Ian Thomson

Personal information
- Full name: Norman Ian Thomson
- Born: 23 January 1929 Walsall, Staffordshire, England
- Died: 1 August 2021 (aged 92) Henfield, West Sussex, England
- Batting: Right-handed
- Bowling: Right-arm medium

International information
- National side: England (1964-1965);
- Test debut: 4 December 1964 v South Africa
- Last Test: 12 February 1965 v South Africa

Career statistics
| Competition | Tests | First-class |
| Matches | 5 | 425 |
| Runs scored | 69 | 7,120 |
| Batting average | 23.00 | 14.74 |
| 100s/50s | 0/0 | 0/13 |
| Top score | 39 | 77 |
| Balls bowled | 1,488 | 88,662 |
| Wickets | 9 | 1,597 |
| Bowling average | 63.11 | 20.58 |
| 5 wickets in innings | 0 | 73 |
| 10 wickets in match | 0 | 8 |
| Best bowling | 2/55 | 10/49 |
| Catches/stumpings | 3/– | 135/– |
- Source: ESPNCricinfo, 31 January 2021

= Ian Thomson (cricketer) =

English cricketer (1929–2021)

Norman Ian Thomson (23 January 1929 – 1 August 2021) was an English cricketer who played in five Tests for England in 1964 and 1965. Thomson was weeks away from his 36th birthday when he was first selected for Test duties, a recognition of his performances in county cricket.

==Life and career==
Born 23 January 1929 in Walsall, Staffordshire, Thomson grew up in Essex. After he finished his National Service, his family moved to Sussex, where he joined the county team, playing his first match in 1952. A medium-fast right-arm swing and seam bowler of accuracy and consistency, and a lower-order batsman, he soon became a regular member of the team. He took more than 100 wickets in every season from 1953 to 1964. The later part of Thomson's career coincided with the first one-day competition. He picked up the man of the match award in the 1964 Gillette Cup final, when Sussex beat Warwickshire.

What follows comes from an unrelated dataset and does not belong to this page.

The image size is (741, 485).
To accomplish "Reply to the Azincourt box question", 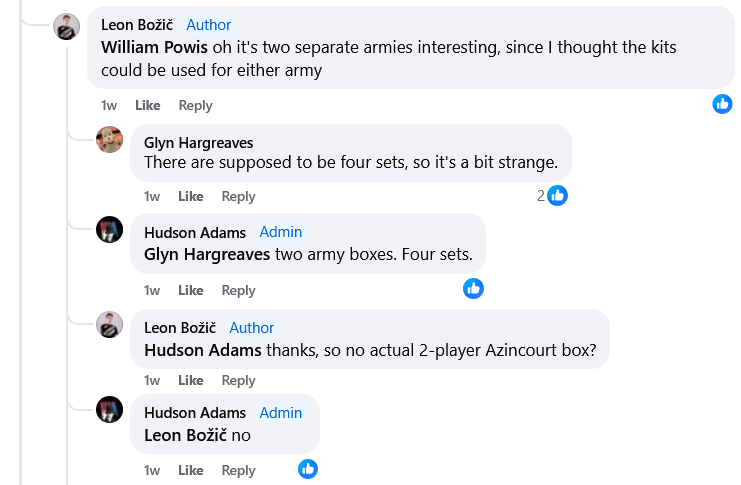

He was picked for the 1964–65 Marylebone Cricket Club (MCC) tour to South Africa, which was led by the Warwickshire captain, M. J. K. Smith. He played in all five Tests on the tour, and was used largely as a stock bowler, with the spinners Fred Titmus and David Allen taking most wickets. A spate of injuries on the tour led to a call-up for Ken Palmer, who was coaching locally, and Geoffrey Boycott was also used as a bowler. Thomson took nine wickets in the five Tests, only four more than Boycott. This was not Thomson's only overseas experience with MCC. In 1955–56 he had toured Pakistan with the side led by Donald Carr, which played only "unofficial" Tests: in fact, he appeared in none of these matches, and played only four matches on the tour.

Thomson retired after the 1965 English season, though he reappeared in two matches in 1972, when Sussex had an injury crisis. In 1961, he scored 780 runs in the season at an average of more than 20, and in several other years he contributed more than 500 runs.

In January 2021, following the death of Donald Smith, Thomson became England's oldest living Test cricketer.

Thomson died at his home in Henfield, West Sussex, on 1 August 2021, aged 92.